Task details -> Go over each line of the entries below, count those with "arrow", and give only the count.
◆ ◆ ◆ ◆ ◆ ◆ ◆
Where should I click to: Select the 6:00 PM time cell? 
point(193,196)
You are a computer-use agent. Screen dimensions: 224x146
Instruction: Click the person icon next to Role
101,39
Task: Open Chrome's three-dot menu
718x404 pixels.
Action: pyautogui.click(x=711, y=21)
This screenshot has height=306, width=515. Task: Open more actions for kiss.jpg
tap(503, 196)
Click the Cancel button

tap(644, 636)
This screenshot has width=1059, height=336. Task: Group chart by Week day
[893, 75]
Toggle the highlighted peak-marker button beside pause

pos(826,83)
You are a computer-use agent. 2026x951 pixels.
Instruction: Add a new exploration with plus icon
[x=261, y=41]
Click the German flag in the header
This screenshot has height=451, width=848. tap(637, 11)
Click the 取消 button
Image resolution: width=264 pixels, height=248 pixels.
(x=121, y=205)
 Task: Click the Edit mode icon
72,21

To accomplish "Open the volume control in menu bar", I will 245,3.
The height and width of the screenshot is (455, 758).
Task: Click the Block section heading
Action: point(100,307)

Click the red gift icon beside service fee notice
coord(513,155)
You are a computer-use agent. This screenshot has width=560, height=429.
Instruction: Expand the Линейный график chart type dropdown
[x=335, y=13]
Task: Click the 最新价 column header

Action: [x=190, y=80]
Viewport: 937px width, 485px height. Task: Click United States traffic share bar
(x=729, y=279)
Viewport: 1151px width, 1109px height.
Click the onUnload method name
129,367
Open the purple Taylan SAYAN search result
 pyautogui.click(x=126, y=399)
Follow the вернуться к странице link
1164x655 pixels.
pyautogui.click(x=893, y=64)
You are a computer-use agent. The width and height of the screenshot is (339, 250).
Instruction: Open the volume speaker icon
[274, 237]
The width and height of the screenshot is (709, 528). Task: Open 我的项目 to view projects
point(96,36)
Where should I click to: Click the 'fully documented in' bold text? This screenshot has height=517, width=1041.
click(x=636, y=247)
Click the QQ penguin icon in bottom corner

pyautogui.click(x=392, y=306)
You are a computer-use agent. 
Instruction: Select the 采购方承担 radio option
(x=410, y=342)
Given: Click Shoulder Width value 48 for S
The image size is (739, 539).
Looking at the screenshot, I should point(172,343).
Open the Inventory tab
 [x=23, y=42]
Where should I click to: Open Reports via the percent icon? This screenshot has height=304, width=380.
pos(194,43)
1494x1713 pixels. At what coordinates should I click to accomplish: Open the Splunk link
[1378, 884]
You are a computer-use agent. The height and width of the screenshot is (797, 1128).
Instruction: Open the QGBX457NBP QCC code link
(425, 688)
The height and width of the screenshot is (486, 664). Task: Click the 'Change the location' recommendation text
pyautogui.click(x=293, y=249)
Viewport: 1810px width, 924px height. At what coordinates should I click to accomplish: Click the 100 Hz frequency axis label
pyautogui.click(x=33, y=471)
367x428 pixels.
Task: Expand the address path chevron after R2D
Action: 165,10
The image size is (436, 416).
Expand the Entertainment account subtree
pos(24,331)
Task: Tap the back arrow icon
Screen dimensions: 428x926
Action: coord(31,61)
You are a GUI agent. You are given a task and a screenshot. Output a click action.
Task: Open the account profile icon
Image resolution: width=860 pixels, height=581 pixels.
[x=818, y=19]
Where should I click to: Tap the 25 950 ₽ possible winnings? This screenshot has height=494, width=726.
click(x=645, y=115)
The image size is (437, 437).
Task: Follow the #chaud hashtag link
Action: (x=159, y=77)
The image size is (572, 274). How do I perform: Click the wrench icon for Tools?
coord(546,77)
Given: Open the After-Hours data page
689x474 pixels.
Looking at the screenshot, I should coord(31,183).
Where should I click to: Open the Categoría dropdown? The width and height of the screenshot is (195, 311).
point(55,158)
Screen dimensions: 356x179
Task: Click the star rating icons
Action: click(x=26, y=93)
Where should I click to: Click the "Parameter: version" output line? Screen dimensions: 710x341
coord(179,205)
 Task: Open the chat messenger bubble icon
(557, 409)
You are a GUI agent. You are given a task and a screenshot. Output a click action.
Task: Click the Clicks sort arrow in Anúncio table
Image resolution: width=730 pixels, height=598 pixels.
◆ ◆ ◆ ◆ ◆ ◆ ◆
Answer section -> 2